ALMANACCO OPERISTICO - 12 marzo - SIMON BOCCANEGRA di G. Verdi
SIMON BOCCANEGRA
Melodramma in un
prologo e tre atti di Francesco Maria Piave, dal dramma Simón Bocanegra
di Antonio García-Gutiérrez
Musica di Giuseppe
Verdi
Prima
rappresentazione: Venezia, Teatro La Fenice, 12 marzo 1857
Nella primavera del 1856 Verdi si recò a Venezia per una ripresa della Traviata e in quell’occasione si accordò con i dirigenti della Fenice per scrivere una nuova opera per il massimo teatro veneziano; Piave iniziò subito la stesura del libretto, sotto il diretto controllo del compositore, che gli fornì un completo abbozzo in prosa. Tornato a Parigi in agosto, Verdi, insoddisfatto di alcune parti del libretto di Piave, pregò Giuseppe Montanelli, intellettuale esiliato nella capitale francese per ragioni politiche, di riscrivere alcune scene. Verdi iniziò a comporre la musica in autunno, ma al suo arrivo a Venezia, nel febbraio successivo, mancava ancora un intero atto, oltre a tutta la strumentazione.

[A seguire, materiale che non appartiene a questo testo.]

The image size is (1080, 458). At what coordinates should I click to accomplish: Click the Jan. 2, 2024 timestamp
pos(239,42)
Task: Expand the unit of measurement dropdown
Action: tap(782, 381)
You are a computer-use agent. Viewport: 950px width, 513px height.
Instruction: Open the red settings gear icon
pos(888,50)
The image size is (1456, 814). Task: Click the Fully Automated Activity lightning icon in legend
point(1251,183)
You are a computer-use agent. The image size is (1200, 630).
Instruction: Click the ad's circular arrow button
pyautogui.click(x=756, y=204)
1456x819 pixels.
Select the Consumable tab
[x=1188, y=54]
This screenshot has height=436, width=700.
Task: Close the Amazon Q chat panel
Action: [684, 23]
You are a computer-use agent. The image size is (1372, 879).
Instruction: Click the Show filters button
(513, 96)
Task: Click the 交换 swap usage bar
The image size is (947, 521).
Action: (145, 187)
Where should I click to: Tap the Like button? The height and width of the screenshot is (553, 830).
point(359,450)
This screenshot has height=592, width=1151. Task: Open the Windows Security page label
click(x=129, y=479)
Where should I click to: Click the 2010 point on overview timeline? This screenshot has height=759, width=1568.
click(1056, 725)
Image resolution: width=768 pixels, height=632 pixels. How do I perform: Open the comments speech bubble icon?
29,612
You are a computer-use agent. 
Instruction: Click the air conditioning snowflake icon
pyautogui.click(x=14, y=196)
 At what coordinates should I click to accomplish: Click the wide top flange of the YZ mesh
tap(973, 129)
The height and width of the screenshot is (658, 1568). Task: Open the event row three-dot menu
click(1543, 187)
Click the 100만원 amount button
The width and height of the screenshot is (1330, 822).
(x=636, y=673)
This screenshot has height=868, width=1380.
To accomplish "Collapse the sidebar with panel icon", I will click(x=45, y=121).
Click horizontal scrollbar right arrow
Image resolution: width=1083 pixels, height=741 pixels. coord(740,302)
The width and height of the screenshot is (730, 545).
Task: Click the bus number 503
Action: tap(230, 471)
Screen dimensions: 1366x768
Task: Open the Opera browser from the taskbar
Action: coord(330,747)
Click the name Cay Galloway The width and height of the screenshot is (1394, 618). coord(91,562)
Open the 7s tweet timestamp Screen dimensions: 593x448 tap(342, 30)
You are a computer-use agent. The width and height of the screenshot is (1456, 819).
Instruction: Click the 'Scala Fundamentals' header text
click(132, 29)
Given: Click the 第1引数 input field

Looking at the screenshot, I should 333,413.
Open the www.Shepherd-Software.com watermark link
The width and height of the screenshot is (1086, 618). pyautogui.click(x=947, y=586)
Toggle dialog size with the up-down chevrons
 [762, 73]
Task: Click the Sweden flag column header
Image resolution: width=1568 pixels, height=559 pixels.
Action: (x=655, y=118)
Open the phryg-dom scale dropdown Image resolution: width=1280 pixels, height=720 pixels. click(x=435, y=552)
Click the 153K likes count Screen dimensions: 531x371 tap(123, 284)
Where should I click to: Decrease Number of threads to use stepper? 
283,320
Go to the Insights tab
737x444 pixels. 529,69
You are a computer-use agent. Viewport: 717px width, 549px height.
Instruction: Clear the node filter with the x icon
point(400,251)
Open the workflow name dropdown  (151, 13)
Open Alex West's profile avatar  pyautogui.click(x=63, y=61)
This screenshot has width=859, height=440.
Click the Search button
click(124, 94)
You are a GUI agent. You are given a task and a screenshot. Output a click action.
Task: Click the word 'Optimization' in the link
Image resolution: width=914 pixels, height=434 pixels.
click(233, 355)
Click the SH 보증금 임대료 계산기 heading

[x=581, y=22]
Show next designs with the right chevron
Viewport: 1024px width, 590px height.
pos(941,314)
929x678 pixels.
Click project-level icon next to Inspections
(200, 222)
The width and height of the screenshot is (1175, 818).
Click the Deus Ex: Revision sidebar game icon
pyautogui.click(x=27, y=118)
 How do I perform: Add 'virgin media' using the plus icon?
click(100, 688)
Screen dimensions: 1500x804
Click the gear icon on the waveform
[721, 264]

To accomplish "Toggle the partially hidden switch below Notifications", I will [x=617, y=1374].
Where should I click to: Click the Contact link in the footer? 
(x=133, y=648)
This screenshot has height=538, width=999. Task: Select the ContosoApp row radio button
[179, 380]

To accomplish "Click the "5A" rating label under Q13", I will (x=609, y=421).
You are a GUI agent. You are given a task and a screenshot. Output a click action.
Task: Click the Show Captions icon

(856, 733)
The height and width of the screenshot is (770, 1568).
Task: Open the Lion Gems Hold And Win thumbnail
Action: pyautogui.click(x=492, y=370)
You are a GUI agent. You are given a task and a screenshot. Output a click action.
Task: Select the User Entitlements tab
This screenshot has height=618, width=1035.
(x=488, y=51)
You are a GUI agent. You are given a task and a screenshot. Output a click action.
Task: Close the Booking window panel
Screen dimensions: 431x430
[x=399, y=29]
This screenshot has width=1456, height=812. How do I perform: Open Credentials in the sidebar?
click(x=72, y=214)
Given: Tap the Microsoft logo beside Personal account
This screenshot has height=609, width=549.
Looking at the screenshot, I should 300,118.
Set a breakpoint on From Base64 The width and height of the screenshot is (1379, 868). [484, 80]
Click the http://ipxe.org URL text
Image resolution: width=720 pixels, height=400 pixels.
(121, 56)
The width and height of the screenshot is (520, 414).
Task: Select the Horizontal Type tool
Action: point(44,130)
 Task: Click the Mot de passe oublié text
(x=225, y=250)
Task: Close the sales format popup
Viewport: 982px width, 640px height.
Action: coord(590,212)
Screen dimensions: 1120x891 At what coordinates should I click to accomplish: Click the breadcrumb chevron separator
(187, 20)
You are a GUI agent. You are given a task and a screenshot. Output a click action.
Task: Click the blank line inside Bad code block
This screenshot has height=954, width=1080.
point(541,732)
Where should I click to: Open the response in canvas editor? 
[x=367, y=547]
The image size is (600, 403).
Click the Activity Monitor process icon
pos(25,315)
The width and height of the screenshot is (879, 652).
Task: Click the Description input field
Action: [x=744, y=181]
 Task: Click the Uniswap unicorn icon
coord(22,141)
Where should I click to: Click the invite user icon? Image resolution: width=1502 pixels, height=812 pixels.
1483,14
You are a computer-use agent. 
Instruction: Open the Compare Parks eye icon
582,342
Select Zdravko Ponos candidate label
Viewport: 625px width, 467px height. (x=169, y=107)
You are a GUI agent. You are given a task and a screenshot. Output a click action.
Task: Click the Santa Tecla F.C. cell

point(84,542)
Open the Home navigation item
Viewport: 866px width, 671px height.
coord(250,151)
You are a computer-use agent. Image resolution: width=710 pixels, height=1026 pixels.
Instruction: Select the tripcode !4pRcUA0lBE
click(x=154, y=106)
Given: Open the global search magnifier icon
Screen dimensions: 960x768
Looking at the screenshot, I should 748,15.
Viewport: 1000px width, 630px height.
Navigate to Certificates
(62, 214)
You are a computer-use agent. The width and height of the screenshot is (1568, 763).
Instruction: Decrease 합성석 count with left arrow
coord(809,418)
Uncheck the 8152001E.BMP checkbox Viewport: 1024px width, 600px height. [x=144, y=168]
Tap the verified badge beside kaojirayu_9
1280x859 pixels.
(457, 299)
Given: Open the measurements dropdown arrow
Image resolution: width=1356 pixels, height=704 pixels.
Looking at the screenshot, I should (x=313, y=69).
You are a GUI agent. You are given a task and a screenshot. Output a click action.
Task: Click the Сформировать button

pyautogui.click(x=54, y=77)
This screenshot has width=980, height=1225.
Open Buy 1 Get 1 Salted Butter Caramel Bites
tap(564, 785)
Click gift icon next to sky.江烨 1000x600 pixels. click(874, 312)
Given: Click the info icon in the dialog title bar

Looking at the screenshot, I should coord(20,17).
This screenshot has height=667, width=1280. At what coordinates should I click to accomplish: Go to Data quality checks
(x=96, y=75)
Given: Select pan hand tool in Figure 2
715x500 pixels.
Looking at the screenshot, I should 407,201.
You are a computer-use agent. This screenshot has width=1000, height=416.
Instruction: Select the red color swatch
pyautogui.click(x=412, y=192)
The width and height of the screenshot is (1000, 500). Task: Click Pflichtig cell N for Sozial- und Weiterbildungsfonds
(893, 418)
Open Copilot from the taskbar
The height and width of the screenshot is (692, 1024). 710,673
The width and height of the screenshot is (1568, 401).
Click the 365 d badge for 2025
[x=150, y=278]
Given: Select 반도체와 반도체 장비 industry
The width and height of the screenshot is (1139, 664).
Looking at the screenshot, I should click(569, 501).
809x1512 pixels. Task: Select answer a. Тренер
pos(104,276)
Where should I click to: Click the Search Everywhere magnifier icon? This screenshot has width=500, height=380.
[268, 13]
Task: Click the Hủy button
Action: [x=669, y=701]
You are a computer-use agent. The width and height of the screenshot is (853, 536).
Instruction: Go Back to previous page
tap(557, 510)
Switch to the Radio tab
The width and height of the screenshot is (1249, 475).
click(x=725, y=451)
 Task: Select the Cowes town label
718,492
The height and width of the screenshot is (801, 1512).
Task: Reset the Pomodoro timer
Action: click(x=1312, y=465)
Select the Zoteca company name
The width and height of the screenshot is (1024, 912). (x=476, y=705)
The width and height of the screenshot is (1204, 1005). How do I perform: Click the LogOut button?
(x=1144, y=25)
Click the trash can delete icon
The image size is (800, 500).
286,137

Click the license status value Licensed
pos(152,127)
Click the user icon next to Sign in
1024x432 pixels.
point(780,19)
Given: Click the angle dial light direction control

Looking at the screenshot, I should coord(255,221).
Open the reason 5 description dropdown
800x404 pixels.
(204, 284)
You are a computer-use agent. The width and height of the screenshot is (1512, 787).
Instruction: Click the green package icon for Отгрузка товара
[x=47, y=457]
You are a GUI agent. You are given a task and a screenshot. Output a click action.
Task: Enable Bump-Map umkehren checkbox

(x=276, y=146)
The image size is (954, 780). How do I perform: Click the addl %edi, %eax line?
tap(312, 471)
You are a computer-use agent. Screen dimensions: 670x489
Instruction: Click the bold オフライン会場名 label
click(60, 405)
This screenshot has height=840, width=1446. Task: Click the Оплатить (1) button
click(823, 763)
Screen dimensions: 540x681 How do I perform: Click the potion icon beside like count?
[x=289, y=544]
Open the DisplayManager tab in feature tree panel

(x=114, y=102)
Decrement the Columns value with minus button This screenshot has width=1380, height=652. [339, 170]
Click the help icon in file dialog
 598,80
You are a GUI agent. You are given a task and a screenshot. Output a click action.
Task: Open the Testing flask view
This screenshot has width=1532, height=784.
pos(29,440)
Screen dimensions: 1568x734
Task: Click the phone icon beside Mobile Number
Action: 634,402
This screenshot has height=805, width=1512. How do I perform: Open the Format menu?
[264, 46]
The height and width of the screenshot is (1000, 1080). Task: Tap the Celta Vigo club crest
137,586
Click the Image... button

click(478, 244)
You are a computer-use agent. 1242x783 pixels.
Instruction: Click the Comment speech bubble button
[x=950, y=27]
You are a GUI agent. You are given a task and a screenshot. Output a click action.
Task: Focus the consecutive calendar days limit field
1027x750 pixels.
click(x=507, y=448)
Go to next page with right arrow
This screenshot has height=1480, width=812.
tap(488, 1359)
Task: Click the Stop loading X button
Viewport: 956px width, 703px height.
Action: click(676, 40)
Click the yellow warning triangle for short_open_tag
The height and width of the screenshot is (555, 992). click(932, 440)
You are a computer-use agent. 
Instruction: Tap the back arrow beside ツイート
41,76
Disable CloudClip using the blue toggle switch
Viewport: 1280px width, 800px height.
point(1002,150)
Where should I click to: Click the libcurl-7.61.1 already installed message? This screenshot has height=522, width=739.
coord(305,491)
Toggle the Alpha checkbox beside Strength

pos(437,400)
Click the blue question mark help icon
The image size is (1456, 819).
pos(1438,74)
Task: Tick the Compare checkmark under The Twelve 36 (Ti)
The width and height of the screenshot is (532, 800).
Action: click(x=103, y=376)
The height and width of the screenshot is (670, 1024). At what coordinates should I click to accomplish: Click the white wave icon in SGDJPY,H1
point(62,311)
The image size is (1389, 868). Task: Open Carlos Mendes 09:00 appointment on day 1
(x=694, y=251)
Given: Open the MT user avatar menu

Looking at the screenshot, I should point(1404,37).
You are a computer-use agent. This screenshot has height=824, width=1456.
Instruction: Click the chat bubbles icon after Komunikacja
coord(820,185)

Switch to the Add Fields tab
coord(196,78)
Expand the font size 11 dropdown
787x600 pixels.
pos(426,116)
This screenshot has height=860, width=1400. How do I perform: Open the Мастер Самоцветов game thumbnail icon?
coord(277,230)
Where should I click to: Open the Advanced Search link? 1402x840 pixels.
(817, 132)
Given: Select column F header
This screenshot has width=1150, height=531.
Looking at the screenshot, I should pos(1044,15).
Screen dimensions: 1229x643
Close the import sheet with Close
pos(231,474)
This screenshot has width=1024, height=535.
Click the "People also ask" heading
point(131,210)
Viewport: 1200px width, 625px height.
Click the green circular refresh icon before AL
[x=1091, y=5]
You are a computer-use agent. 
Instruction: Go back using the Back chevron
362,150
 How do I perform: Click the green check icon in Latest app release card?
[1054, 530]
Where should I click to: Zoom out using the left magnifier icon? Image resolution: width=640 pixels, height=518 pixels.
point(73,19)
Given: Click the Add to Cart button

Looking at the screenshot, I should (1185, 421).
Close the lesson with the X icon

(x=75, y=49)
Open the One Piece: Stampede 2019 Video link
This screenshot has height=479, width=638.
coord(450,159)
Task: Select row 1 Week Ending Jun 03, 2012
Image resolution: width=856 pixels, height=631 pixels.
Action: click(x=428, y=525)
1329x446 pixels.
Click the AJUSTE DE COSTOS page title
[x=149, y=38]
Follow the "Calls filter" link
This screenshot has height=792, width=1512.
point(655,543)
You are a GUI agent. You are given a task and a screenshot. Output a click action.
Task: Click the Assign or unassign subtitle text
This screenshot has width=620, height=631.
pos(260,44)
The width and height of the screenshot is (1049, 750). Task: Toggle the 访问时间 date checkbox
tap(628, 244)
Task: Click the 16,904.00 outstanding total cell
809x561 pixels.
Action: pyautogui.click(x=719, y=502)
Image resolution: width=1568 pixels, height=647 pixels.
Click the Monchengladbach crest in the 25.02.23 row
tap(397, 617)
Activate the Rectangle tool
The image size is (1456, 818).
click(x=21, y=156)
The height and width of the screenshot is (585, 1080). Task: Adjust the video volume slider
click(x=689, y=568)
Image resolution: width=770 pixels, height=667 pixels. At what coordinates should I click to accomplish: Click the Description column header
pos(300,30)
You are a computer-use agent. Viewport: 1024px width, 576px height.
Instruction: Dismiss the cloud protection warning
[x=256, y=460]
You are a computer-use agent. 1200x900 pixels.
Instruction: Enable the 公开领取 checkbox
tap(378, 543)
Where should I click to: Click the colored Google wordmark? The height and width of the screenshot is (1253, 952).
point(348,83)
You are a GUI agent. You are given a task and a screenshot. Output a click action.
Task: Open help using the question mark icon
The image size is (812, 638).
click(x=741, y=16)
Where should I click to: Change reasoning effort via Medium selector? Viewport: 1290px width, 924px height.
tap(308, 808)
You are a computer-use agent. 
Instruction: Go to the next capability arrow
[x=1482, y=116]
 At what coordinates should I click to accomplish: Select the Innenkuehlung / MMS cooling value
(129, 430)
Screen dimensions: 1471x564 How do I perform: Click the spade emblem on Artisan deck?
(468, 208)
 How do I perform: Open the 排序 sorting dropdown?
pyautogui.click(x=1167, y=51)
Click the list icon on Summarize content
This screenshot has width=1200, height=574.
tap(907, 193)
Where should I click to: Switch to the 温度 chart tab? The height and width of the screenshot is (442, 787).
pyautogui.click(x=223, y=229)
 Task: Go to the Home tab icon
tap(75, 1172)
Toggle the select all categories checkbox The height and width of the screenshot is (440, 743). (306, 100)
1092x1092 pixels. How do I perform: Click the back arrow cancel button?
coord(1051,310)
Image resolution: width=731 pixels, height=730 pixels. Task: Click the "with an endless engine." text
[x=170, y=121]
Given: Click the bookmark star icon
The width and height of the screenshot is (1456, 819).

L’esito fu negativo; queste le parole di Verdi, in una lettera
alla contessa Maffei: «Il Boccanegra ha fatto a Venezia un fiasco quasi
altrettanto grande che quello della Traviata». La critica ebbe invece
parole di elogio per la coerenza drammatica della partitura, oltre che per
l’eleganza e l’espressività della melodia. Nel 1879, Verdi, che stava già
lavorando con Boito al progetto di Otello, fu sollecitato da Ricordi a
rivedere il Boccanegra. Il compositore, che fin dagli anni Sessanta
aveva pensato a questa possibilità, accettò, a patto che anche il libretto
subisse modifiche sostanziali. La scelta, per questa operazione, non poteva che
cadere su Boito, il quale, oltre a rivedere numerosi passi del libretto
originale, scrisse ex novo, su precise indicazioni di Verdi, la grande
scena del consiglio nel primo atto. La nuova versione ebbe un’accoglienza
trionfale alla Scala; fra gli esecutori, Victor Maurel (Boccanegra) e Francesco
Tamagno (Adorno), che sei anni dopo sarebbero stati i primi interpreti di Jago
e Otello.
Prologo. Verso la metà del secolo XIV, una piazza di Genova, davanti
al palazzo della famiglia Fieschi. Paolo Albiani sta tramando per far eleggere
alla carica di doge un plebeo e convince il capopopolo Pietro a far convergere
i favori su Simon Boccanegra, un corsaro che ha acquisito grandi meriti
liberando le coste dai pirati africani. Paolo incontra quindi lo stesso Simone
e lo convince ad accettare l’elezione anche per poter finalmente sposare
l’amata Maria, figlia del nobile Jacopo Fieschi, nonostante la fiera
opposizione del padre. Dall’unione dei due giovani è già nata una bambina. Dopo
che Paolo ha ufficialmente proclamato davanti al popolo il nome del candidato,
nella piazza rimasta vuota si avanza Fiesco, che piange l’improvvisa scomparsa
della figlia Maria e impreca contro Boccanegra che la ha sedotta (“Il lacerato
spirito”). Giunge Simone e si scontra immediatamente con Fiesco: il corsaro,
che ignora la sorte di Maria, dapprima implora il perdono e poi offre il petto
alla vendetta di Fiesco. Questi, colpito dal gesto di Simone, gli offre il suo
perdono, a patto che gli venga consegnata la figlia di Maria. Boccanegra
confessa di non poter esaudire questo desiderio: la bimba è infatti scomparsa
dalla casa ove era custodita da una donna, che Simone stesso aveva trovato
morta; Fiesco rifiuta allora ogni riconciliazione e si allontana. Simone,
deciso a rivedere la donna amata, si avvicina al palazzo: scopre con sorpresa
che la porta è aperta, entra e lancia un grido straziato quando scopre il
cadavere di Maria. Ritorna sconvolto sulla piazza proprio mentre entra una gran
folla, guidata da Paolo e Pietro, che lo acclama nuovo doge.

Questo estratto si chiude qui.